DATA WAREHOUSING FOR DUMMIES
Data warehousing involves the storage of a large quantities of data from one or more disparate sources into central repositories of integrated data in order to ensure safety and accessibility. Data warehousing facilitates data retrieval. Both current and historical data are stored and can be accessed to create analytical reports for knowledge workers throughout the enterprise It is a system used for reporting and data analysis, and is considered a core component of business intelligence.
The term “data warehousing” was coined by Bill Inmon, who first it in the 1970s. In the late 1980s, IBM researchers Barry Devlin and Paul Murphy developed the data warehousing concept, which was intended to provide an architectural model for the flow of data from operational systems to decision support environments. It attempted to address problems associated with this flow, mainly the high cost and the generation of redundancies required to support different decision environments. In larger corporations, it was typical for multiple decision support environments to operate independently. Though each environment served different users, they often required the same data, and the process of gathering, cleaning and integrating data from various sources was often replicated for each environment. Furthermore, operational systems were frequently reexamined as new decision support requirements emerged.
The benefits of data warehousing include:
The integration of data from multiple sources into a single database and data model so that a single query engine can be used to present data and provide a consolidated perspective across the enterprise.
Mitigation of the problem of database isolation caused by attempts to run large, long running, analysis queries in transaction-processing databases.

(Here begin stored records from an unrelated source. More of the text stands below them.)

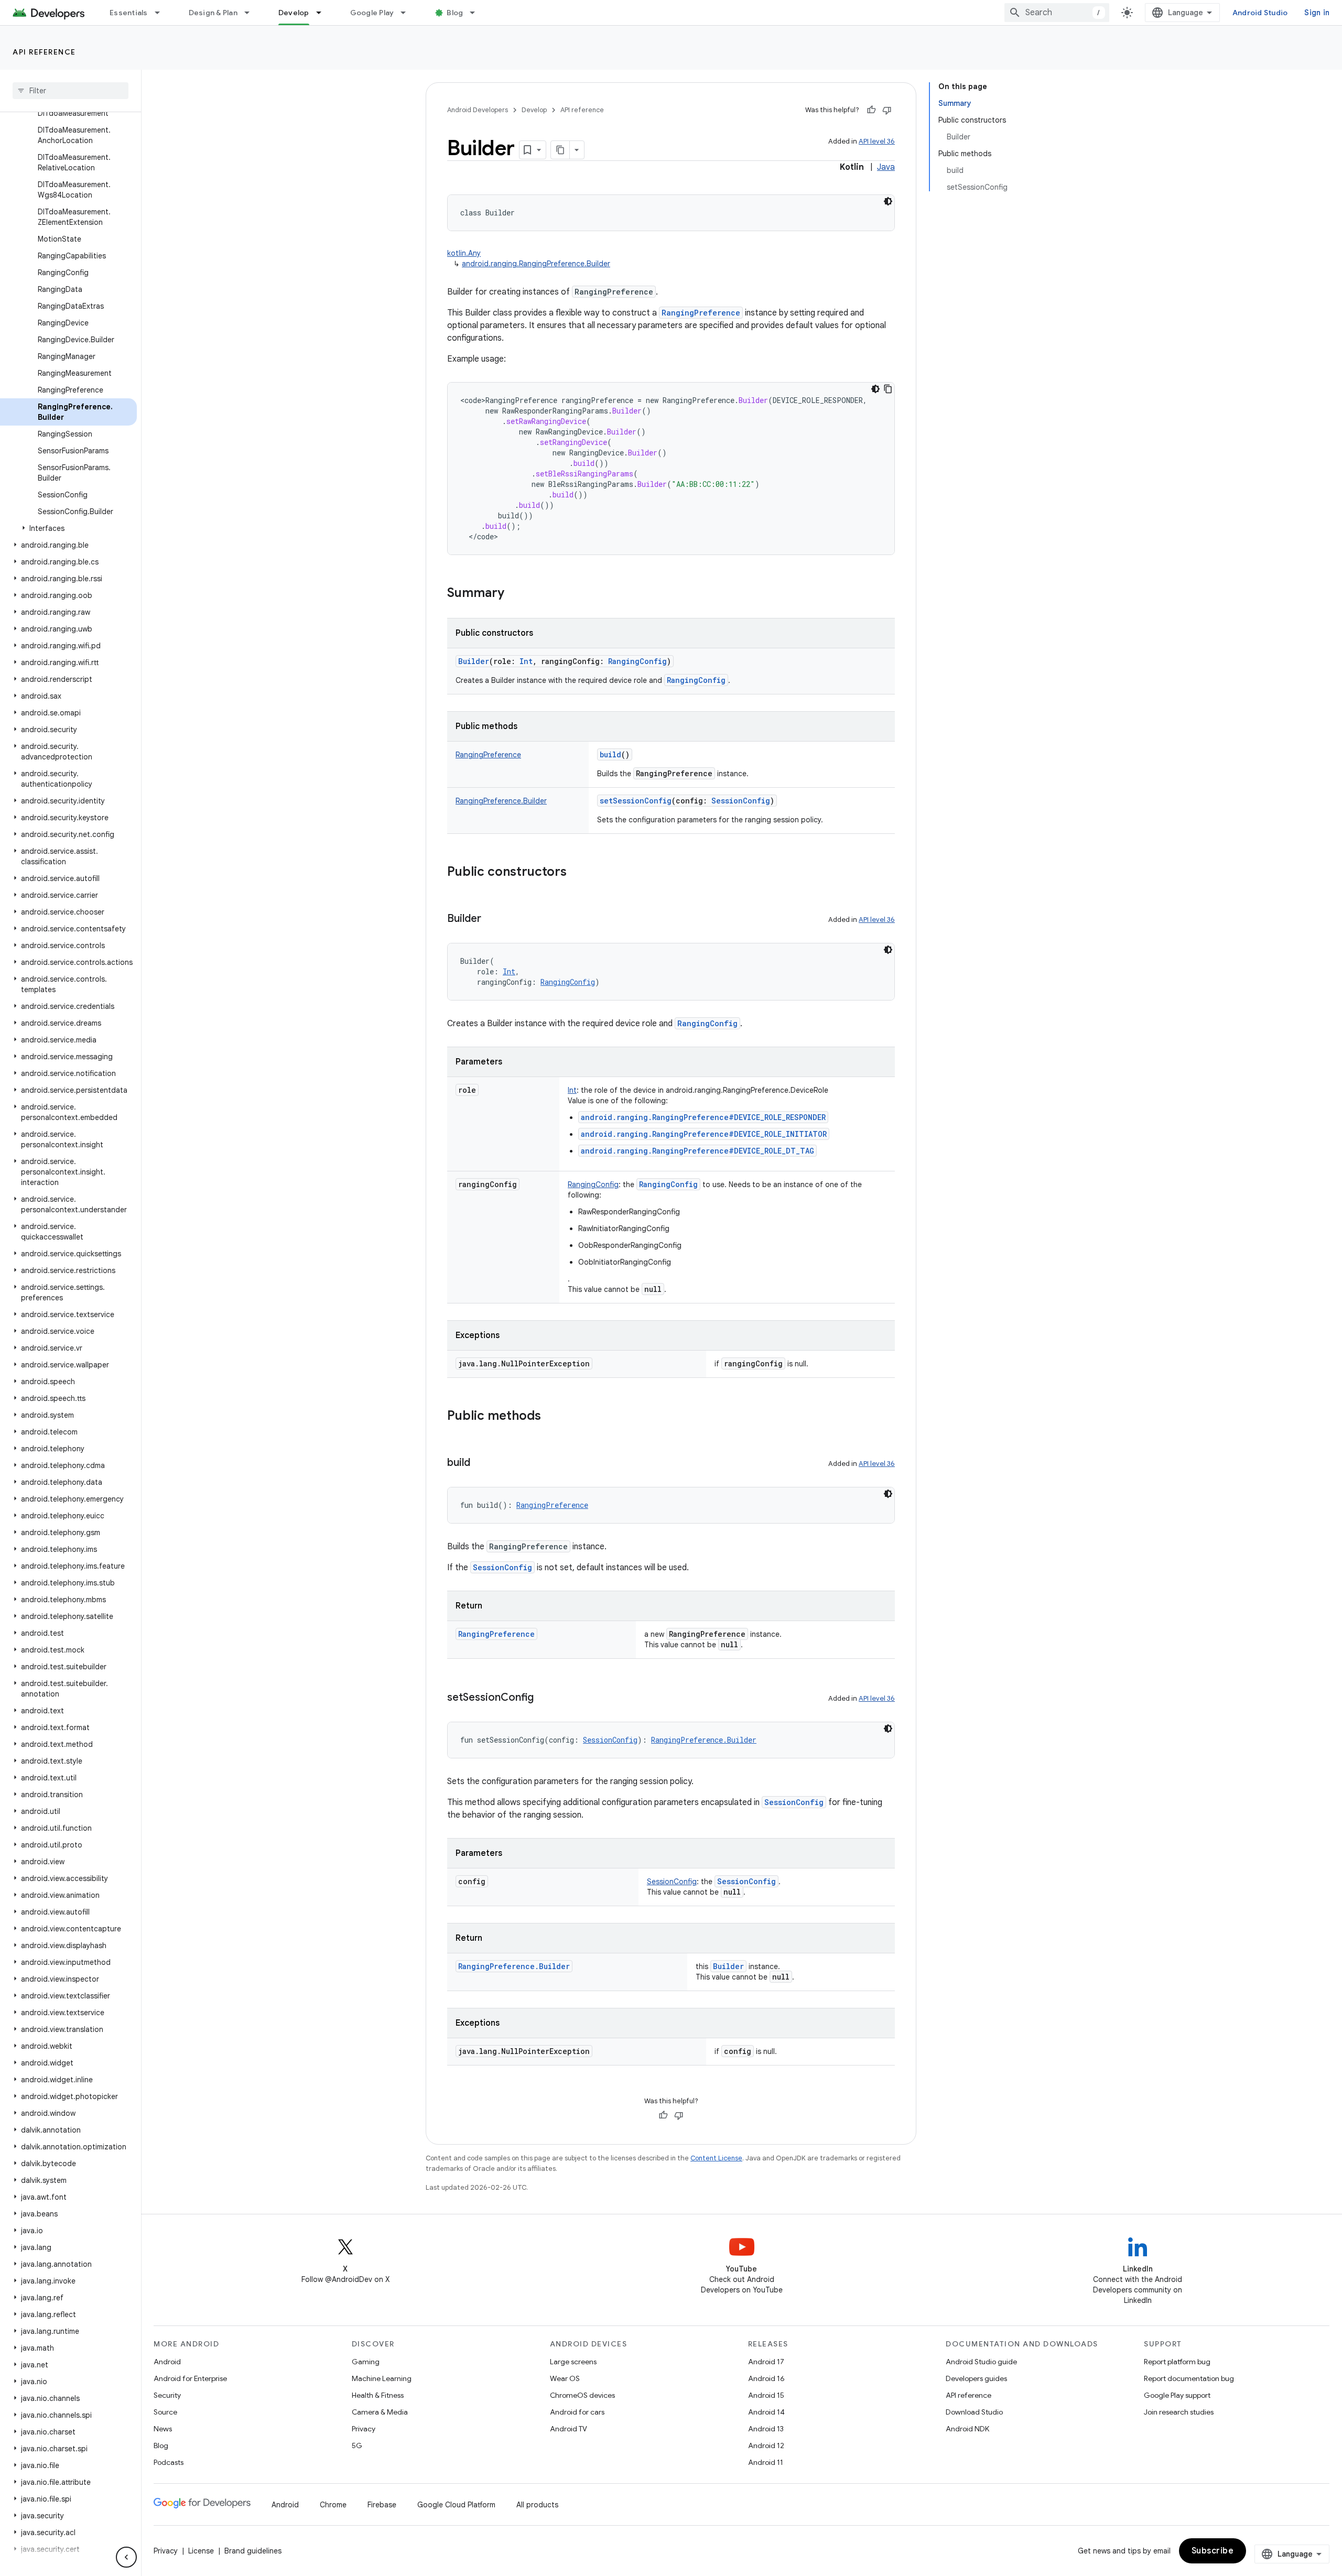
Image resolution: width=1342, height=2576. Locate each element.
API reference (44, 52)
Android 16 (766, 2378)
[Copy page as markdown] (560, 150)
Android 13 (766, 2428)
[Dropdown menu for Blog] (477, 12)
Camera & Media (380, 2412)
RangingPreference (701, 313)
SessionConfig (502, 1567)
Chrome (333, 2504)
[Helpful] (871, 110)
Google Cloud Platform (456, 2504)
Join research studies (1179, 2412)
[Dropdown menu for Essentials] (162, 12)
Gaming (366, 2361)
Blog (455, 12)
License (201, 2551)
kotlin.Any (464, 253)
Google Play (372, 12)
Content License (716, 2158)
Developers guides (976, 2378)
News (163, 2428)
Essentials (129, 12)
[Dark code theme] (888, 201)
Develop (293, 12)
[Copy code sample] (888, 389)
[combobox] (1056, 12)
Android (167, 2361)
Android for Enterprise (190, 2378)
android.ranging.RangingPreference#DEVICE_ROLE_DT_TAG (697, 1151)
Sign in (1316, 12)
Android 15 (766, 2395)
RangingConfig (696, 680)
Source (165, 2412)
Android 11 (765, 2462)
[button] (68, 528)
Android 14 (766, 2412)
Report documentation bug (1189, 2378)
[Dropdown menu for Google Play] (408, 12)
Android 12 (766, 2445)
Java (886, 167)
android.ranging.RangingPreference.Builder (536, 263)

Maintenance of data history.
Improvement of data quality.
Present the organization’s information consistently.
Restructuring of the data so that it makes sense to users and to streamlining of query performance without impacting the operational systems.
Add value to operational business applications, such as management of customer relations.
Facilitating the writing of decision–support queries.
Disambiguation of repetitive data.
Data warehousing ensures secure data storage and ensures that businesses and government organizations can access data relevant to products and service-users. Specialized tools allow for segregation of frequently used data from idle data in order make data access more efficient. Warehoused data can also be updated efficiently.
Tools that can filter data efficiently and that can be tailored to the needs of the user are required. The following tools are often used for data warehousing.
Ab Initio: Specialized in high-volume data processing applications and enterprise application integration. A free version of this data-warehousing tool (Elementum™) is available.
Codefutures: dbShards, a NewSQL platform based on database sharing is . designed to provide scalability to companies and can be used with traditional database platforms like MySQL and PostgreSQL, thereby avoiding the need to replace existing database engines.
Teradata Integrated Data Warehouses: Feature the ability to integrate data from multiple sources and benefit from Intelligent in-memory processing with a low total cost of ownership, and the ability to be deployed on-premises, with Teradata IntelliCloud in public, private or hybrid cloud environments.
One of the key elements to business success is the ability to respond quickly to market changes and opportunities, which depends on the efficient use of data. Data warehousing is therefore an important consideration for all organizations. Data warehousing allows organizations to protect their data and to make it accessible very efficiently, and ensures savings of both time and money over the long term.
1. Dedić, N. and Stanier C., 2016. “An Evaluation of the Challenges of Multilingualism in Data Warehouse Development” in 18th International Conference on Enterprise Information Systems – ICEIS 2016
2. William Inmon. Building the Data Warehouse (2005). John Wiley and Sons
3. Kimball, Ralph and Ross, Margy. The Data Warehouse Toolkit Third Edition (2013) Wiley and Sons.